Digitalizing biologic diversity: how good is our scanner, and are we using it correctly?

 

Rough draft - Last revision 21 January 2005

Reviewers - if any! - are asked to read this disclaimer carefully

 

By Cesare Brizio

Address: Via Chiesa Vecchia, 45 - 44028 Poggio Renatico FE - ITALY

 

 

Introduction

Cladistic analyses based on discrete characters matrices (DCMs) are presently the only universally accepted method for displaying phylogenetic data and - with the assistance of dedicated software like PAUP, MacClade, Phylip, Hennig86 and so on - for analyzing the phyletic relationships both in paleontology and neontology.

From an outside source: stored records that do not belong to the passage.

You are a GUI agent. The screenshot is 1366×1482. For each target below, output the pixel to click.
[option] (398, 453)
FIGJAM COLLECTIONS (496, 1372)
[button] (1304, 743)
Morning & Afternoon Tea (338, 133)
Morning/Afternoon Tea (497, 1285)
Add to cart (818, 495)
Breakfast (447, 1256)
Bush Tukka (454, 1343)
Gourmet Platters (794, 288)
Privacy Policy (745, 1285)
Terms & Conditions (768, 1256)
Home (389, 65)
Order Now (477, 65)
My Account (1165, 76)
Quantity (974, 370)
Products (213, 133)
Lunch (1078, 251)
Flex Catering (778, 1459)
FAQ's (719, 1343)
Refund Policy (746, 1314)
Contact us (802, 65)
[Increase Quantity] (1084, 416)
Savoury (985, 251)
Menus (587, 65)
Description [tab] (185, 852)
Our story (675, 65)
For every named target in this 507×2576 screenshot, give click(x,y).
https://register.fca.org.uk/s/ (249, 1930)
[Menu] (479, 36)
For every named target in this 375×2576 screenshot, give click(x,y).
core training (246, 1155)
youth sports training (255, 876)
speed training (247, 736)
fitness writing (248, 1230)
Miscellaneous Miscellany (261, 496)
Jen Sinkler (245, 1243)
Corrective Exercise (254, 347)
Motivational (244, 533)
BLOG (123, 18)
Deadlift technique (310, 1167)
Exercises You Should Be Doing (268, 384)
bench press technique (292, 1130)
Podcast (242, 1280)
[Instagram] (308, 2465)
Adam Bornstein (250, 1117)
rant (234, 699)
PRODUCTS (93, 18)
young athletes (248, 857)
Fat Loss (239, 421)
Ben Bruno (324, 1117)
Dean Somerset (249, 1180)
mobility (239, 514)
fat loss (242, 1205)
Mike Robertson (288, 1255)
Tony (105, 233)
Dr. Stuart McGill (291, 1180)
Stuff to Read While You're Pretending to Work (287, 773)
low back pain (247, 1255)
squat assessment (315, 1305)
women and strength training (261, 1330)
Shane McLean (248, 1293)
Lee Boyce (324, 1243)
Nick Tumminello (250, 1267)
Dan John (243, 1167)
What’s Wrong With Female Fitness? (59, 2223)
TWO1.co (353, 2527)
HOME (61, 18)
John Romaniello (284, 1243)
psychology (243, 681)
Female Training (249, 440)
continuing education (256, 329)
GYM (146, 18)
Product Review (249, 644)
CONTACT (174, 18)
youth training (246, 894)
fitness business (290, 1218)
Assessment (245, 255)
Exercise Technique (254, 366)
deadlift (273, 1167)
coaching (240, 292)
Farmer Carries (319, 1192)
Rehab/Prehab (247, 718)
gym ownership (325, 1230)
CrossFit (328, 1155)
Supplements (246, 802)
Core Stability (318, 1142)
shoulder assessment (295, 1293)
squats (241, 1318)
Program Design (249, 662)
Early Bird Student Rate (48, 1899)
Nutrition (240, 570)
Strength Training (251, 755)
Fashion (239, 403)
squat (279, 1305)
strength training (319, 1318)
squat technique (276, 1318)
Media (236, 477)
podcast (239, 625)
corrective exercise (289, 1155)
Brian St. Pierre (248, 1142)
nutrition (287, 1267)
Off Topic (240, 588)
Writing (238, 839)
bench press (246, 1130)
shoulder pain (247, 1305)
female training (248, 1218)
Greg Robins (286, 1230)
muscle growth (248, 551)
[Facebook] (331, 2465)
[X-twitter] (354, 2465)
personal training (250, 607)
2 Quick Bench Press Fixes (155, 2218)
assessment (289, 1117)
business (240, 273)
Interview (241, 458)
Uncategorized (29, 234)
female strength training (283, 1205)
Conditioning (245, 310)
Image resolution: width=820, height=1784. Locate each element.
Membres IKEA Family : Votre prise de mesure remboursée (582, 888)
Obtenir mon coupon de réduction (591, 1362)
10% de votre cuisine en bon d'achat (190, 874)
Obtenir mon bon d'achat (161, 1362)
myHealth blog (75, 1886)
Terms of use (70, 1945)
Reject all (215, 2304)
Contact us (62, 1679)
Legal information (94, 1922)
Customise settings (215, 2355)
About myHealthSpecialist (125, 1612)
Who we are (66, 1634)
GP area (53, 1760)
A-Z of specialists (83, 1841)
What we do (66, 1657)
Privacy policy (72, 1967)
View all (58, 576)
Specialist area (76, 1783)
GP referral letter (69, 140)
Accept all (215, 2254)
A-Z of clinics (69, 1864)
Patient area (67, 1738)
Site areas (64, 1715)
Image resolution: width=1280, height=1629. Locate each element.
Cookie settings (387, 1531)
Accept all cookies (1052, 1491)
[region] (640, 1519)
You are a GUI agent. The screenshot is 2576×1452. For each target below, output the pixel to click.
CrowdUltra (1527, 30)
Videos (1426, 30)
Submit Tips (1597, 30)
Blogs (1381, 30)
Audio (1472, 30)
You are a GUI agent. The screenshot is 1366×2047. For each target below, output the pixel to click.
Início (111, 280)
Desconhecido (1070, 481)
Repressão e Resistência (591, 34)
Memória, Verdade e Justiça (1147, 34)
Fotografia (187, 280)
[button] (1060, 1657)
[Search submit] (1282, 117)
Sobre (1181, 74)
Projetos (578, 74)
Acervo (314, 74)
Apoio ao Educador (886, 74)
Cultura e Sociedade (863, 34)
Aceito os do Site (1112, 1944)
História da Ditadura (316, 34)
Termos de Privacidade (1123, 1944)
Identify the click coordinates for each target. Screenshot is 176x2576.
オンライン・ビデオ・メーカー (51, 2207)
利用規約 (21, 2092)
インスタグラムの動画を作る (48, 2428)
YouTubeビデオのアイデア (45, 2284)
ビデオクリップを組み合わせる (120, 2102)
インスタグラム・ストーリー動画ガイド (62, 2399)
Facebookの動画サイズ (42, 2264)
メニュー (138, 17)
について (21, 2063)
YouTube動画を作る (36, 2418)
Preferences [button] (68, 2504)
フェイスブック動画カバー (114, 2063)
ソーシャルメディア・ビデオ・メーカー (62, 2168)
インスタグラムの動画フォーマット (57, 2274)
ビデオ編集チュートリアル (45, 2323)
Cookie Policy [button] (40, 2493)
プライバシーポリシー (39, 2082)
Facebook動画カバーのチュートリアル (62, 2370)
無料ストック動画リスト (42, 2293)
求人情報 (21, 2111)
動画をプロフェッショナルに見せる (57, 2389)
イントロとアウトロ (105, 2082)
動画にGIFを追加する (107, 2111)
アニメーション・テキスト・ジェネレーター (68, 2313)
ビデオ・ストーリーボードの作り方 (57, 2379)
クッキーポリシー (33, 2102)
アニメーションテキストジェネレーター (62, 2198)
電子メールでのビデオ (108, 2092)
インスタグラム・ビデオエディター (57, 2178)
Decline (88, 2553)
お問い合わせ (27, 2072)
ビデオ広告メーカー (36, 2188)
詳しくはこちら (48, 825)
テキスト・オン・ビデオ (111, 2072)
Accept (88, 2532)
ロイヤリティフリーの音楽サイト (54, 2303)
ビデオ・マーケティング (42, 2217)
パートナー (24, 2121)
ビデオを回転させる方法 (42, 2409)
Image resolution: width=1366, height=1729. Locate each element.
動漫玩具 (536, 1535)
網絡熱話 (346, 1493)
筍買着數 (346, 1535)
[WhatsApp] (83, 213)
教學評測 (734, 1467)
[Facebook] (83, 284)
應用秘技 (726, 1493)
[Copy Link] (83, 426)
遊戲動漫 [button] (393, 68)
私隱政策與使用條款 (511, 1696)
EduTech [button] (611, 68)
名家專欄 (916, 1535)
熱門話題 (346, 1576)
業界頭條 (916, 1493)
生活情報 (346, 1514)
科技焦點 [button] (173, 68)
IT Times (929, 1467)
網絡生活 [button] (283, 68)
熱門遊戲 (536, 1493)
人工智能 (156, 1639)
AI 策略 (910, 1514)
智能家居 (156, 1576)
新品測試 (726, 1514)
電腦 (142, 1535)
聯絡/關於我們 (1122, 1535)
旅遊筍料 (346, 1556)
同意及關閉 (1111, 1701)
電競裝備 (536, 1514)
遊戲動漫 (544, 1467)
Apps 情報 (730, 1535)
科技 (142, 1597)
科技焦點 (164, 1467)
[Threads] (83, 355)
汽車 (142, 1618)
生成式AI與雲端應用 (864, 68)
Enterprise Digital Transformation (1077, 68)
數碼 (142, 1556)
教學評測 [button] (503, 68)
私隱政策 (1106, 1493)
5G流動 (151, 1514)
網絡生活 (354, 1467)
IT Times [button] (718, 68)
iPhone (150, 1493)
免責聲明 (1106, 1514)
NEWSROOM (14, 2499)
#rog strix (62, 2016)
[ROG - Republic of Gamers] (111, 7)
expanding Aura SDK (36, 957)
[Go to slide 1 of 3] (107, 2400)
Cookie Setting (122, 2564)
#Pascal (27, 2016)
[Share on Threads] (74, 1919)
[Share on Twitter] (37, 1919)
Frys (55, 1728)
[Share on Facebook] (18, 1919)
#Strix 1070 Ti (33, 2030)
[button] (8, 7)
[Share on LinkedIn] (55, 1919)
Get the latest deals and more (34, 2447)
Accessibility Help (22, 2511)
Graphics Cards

Cladistic, computer assisted analyses are completely dependant on the underlying DCMs. Their creation constitutes a digitalization process, whose nature is strictly comparable with other sampling processes where discrete measures are taken, but DCM creation has never been analyzed in this respect. The technicalities involved in the definition of ideal sampling rates, signal/noise ratios and quality of the original seem not to have touched this particular kind of hand-made scanning, but something hints at the existence of important analogies between automatic, computer controlled image scanning and DCM structuring and compilation.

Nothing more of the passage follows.